Variational quantum algorithms provide a direct, physics-based approach to protein structure prediction, but their accuracy is limited by the coarse resolution of the energy landscapes generated on current noisy devices. We propose a hybrid framework that combines quantum computation with deep learning, formulating structure prediction as a problem of energy fusion. Candidate conformations are obtained through the Variational Quantum Eigensolver (VQE) executed on IBM's 127-qubit superconducting processor, which defines a global yet low-resolution quantum energy surface. To refine these basins, secondary structure probabilities and dihedral angle distributions predicted by the NSP3 neural network are incorporated as statistical potentials. These additional terms sharpen the valleys of the quantum landscape, resulting in a fused energy function that enhances effective resolution and better distinguishes native-like structures. Evaluation on 375 conformations from 75 protein fragments shows consistent improvements over AlphaFold3, ColabFold, and quantum-only predictions, achieving a mean RMSD of 4.9 Å with statistical significance (p < 0.001). The findings demonstrate that energy fusion offers a systematic method for combining data-driven models with quantum algorithms, improving the practical applicability of near-term quantum computing to molecular and structural biology.

Figures (6)

• Figure 1: Overview of the five-stage framework for quantum protein structure prediction. The workflow proceeds from sequence input through encoding, quantum energy minimization, refinement, and evaluation. Stages (ii) and (iv) enable hybrid operation by incorporating biologically informed priors derived from neural models. This systematic design provides a reproducible engineering structure that unifies pure quantum prediction and hybrid quantum and classical strategies.
• Figure 2: Overview of the proposed hybrid framework. Candidate conformations are generated using VQE on quantum hardware, augmented with structural features from deep learning models, and re-ranked via fused energy terms to produce the final prediction.
• Figure 3: Comparison of energy landscapes. (a) Quantum-derived energy landscape shows multiple coarse-grained basins. (b) Deep-learning priors contribute fine-grained local refinements in valley regions. (c) The fused energy landscape sharpens valley resolution by combining quantum basins with DL-detailed gradients, enabling more accurate identification of native-like structures.
• Figure 4: Comprehensive comparison of AF3, ColabFold, Quantum, and Hybrid methods in terms of RMSD. Results demonstrate that the Hybrid framework consistently outperforms both classical AI-based approaches (AF3, ColabFold) and pure quantum predictions, achieving lower errors across distributions, cumulative statistics, per-sample improvements, and overall win counts.
• Figure 6: Case study of score composition in four representative protein fragments.
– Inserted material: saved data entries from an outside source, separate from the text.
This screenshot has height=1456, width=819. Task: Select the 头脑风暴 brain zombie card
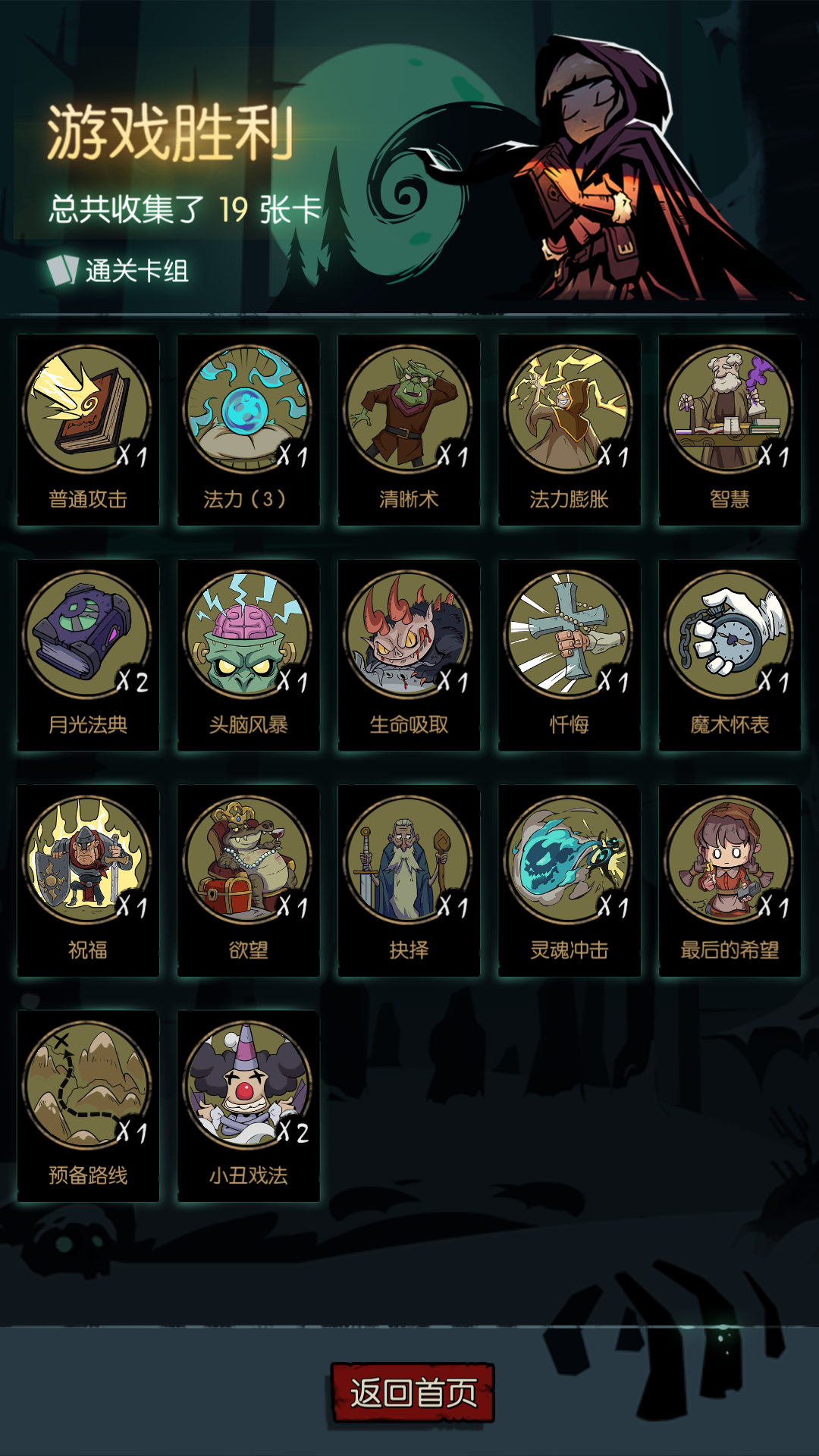[248, 655]
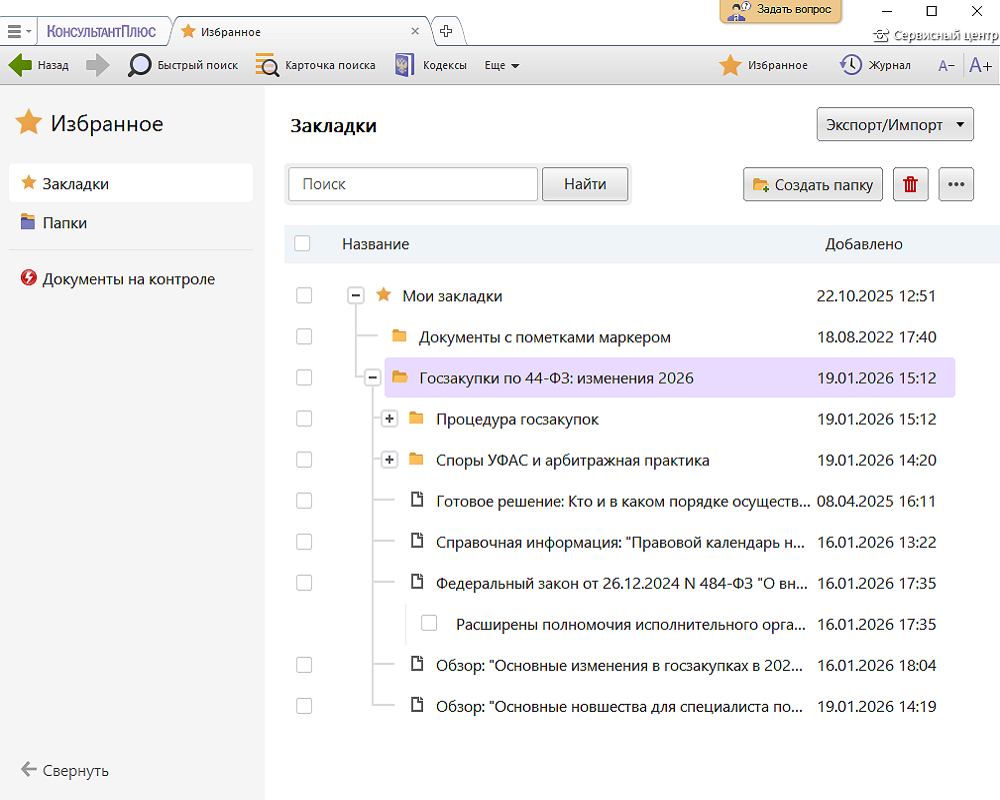1000x800 pixels.
Task: Switch to Папки in the sidebar
Action: (x=64, y=223)
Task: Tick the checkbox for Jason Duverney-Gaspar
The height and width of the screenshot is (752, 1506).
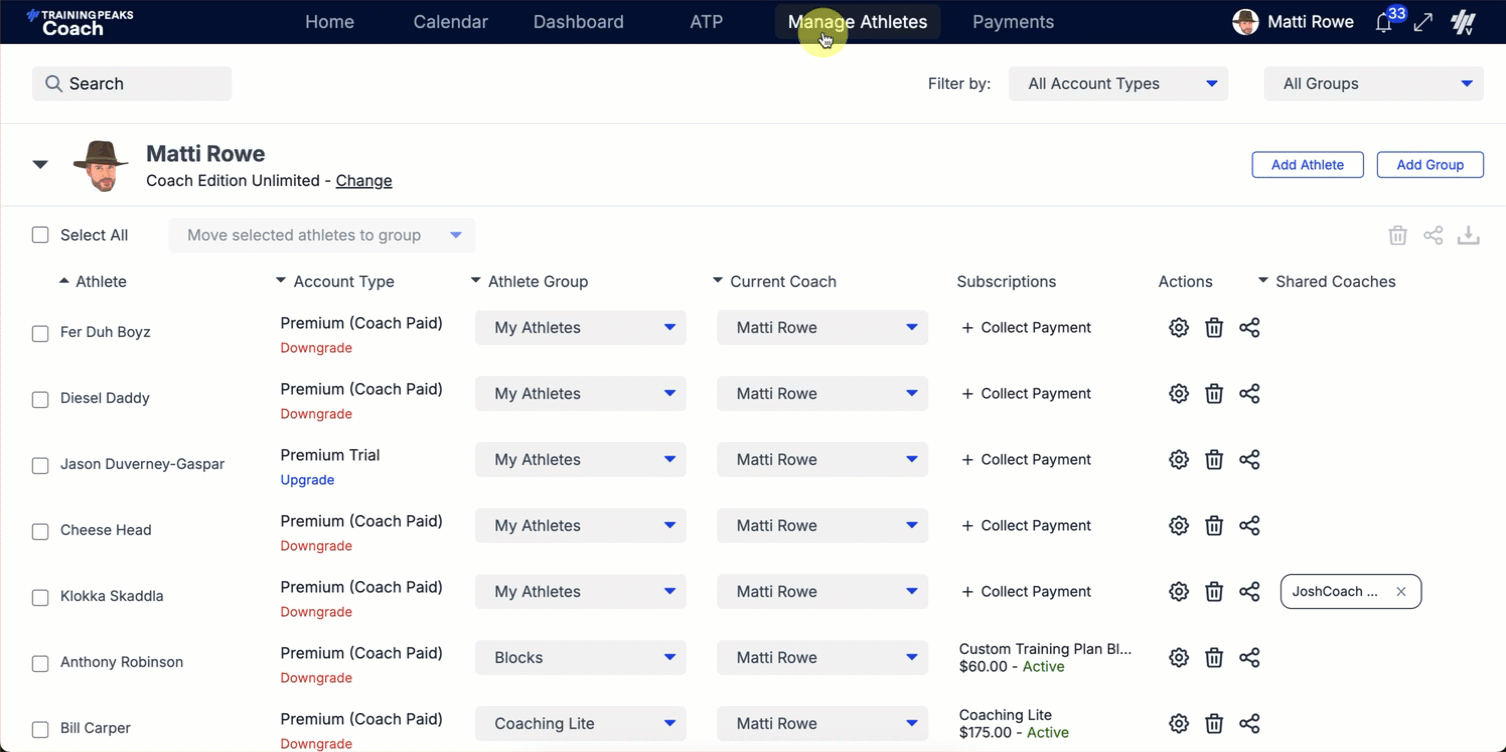Action: (40, 465)
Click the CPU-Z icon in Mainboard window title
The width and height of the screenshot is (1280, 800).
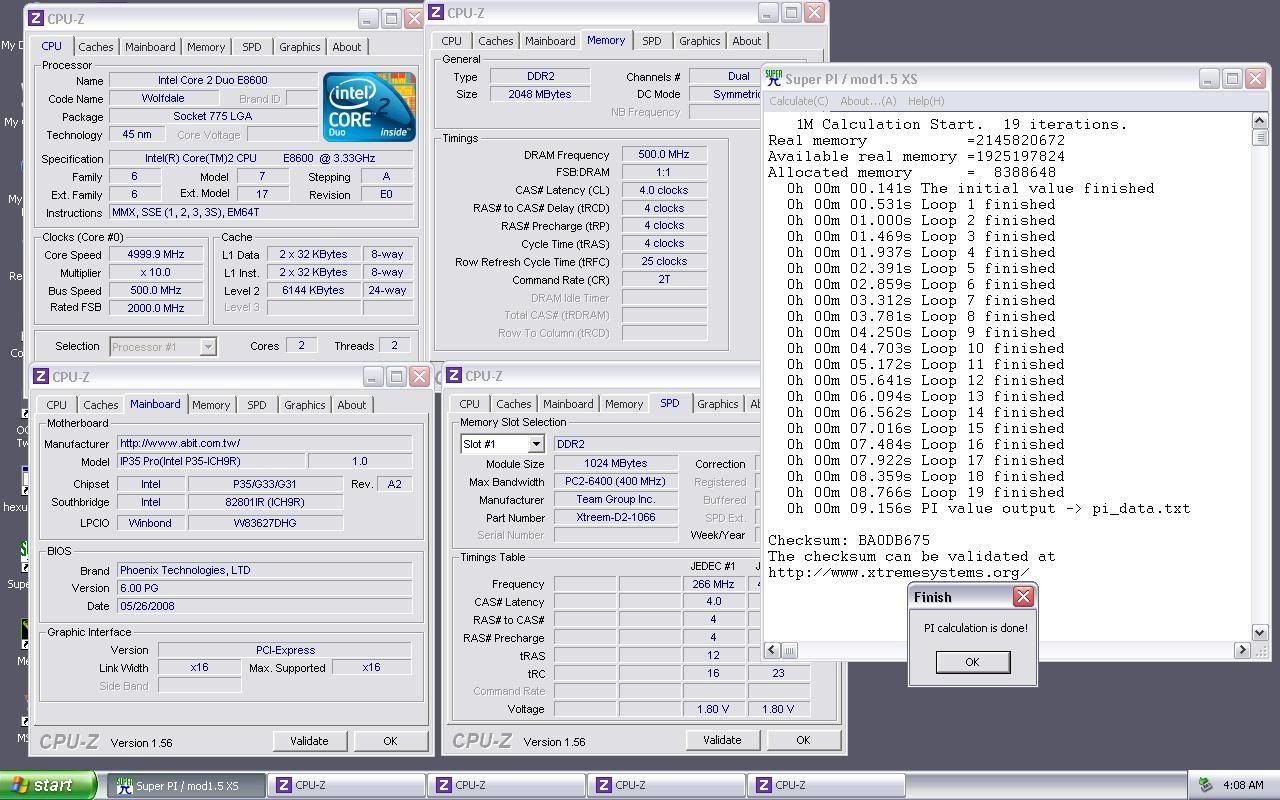point(41,377)
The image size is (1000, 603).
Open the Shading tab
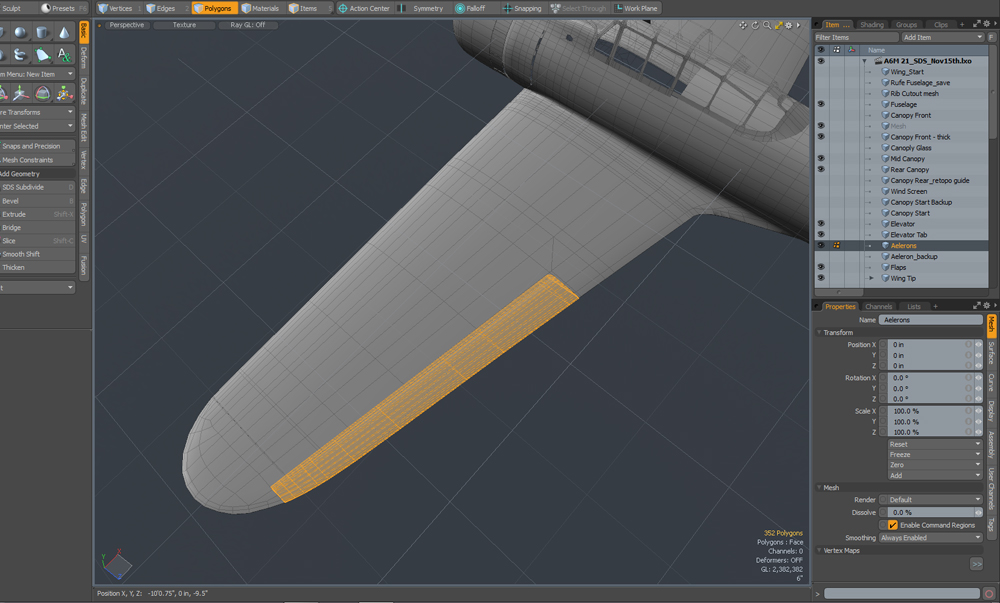point(872,24)
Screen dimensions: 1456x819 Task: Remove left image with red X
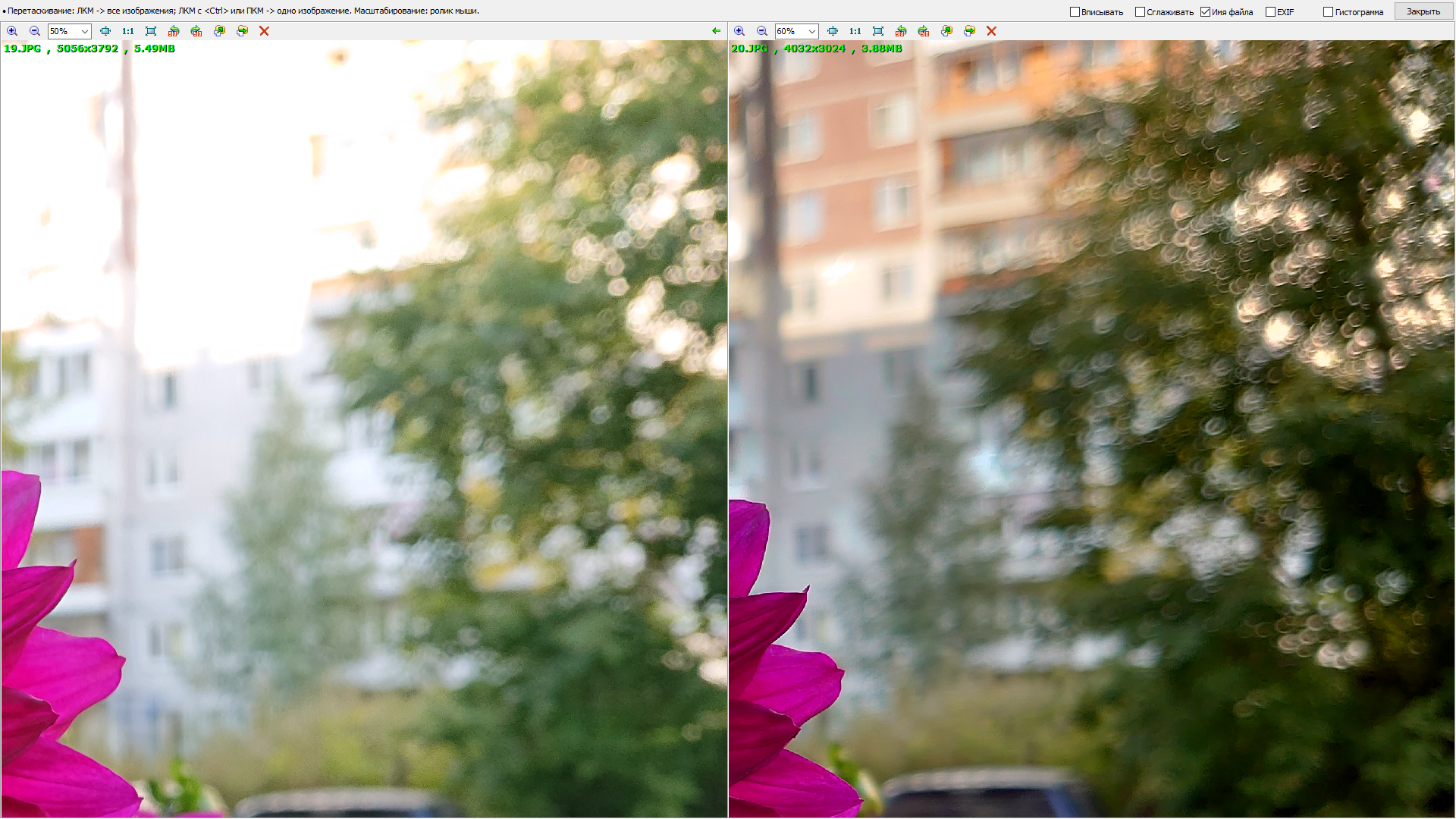264,31
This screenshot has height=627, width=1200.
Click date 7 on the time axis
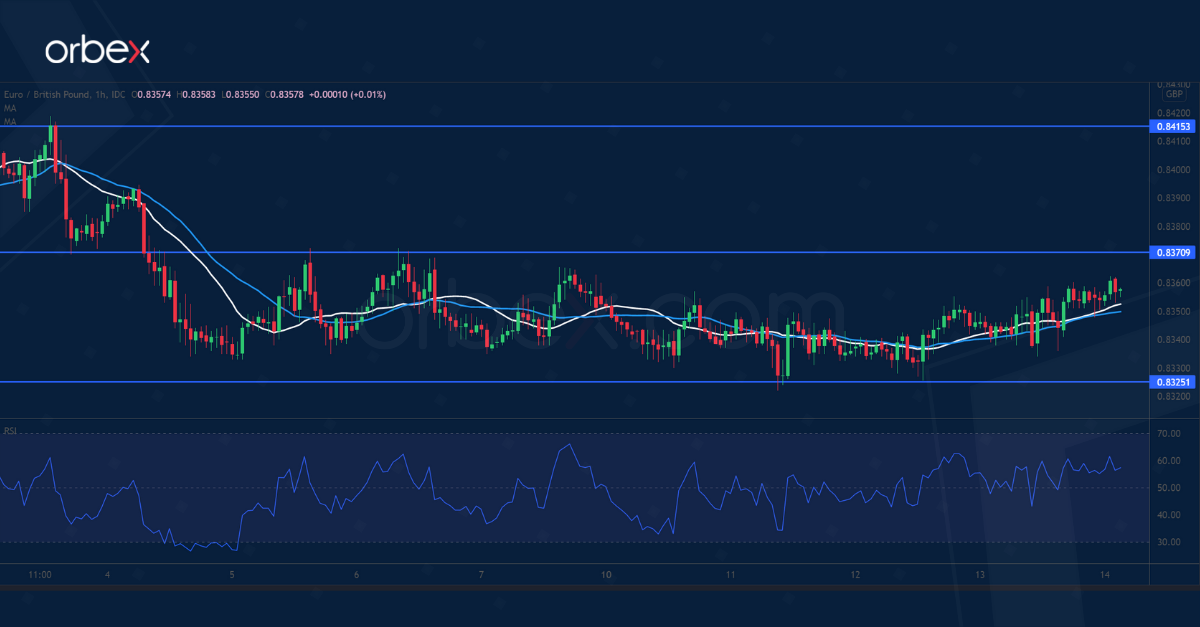click(481, 575)
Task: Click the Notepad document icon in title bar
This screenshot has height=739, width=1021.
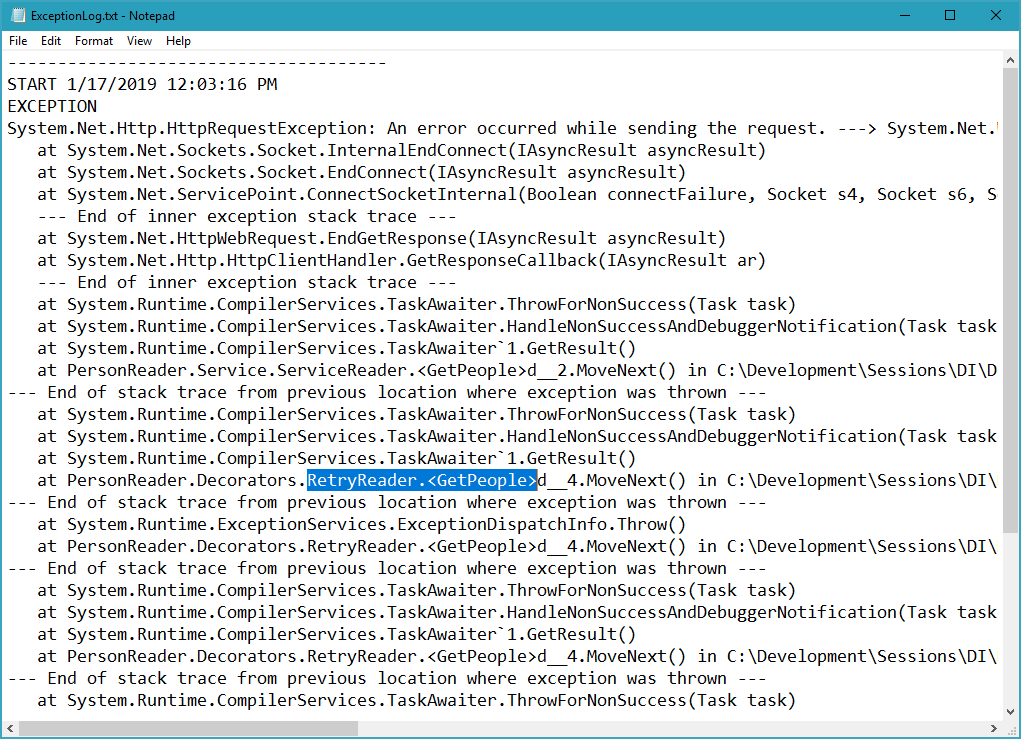Action: [x=15, y=15]
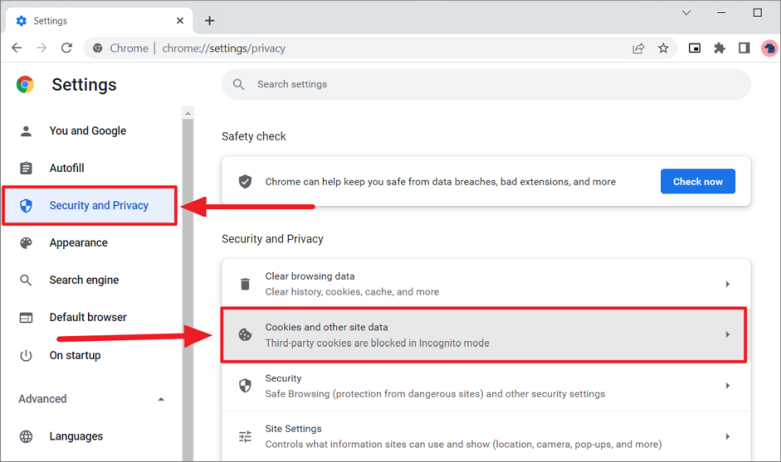Click the profile avatar icon

pos(769,48)
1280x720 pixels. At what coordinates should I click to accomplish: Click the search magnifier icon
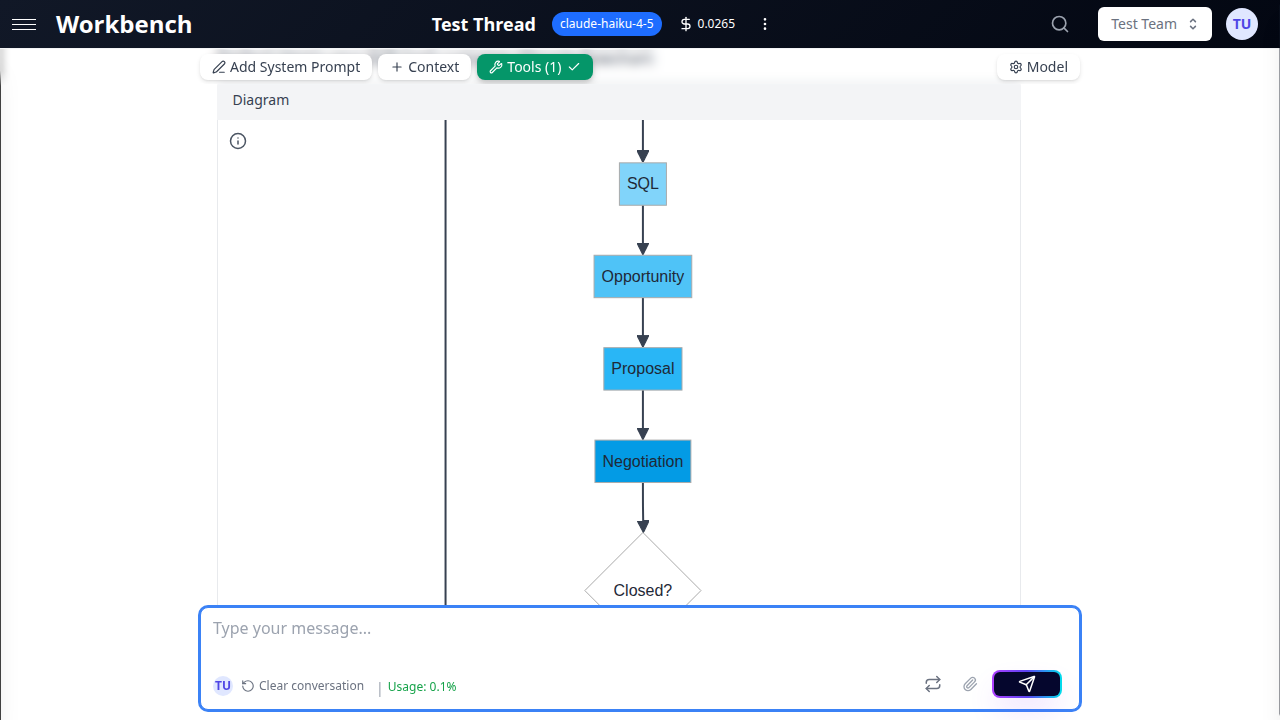1060,24
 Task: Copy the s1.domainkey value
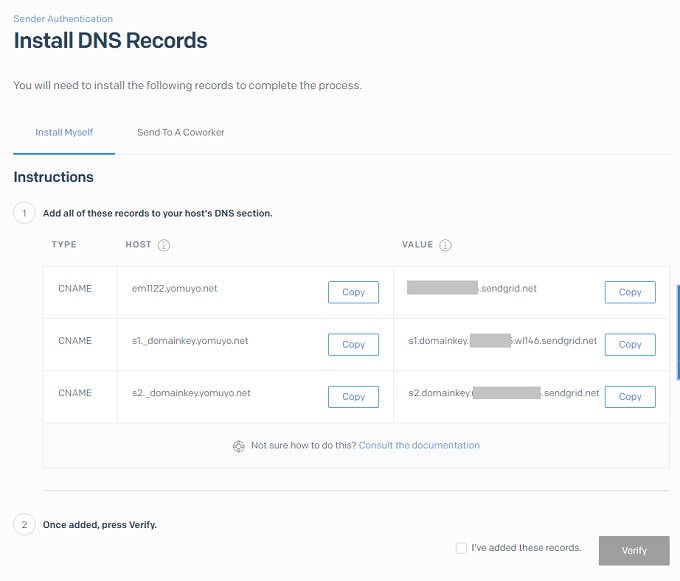click(x=629, y=344)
Each stacked bar plot shows contributions from quantum energy ($E_q$, blue), secondary-structure distribution difference ($D_{ss}$, green), and torsional angle difference ($D_{\phi\psi}$, orange). These examples highlight that all three terms are necessary and complementary: while quantum energy provides a baseline signal, structural priors refine and stabilize the ranking, ensuring that the hybrid method consistently selects the most accurate conformation.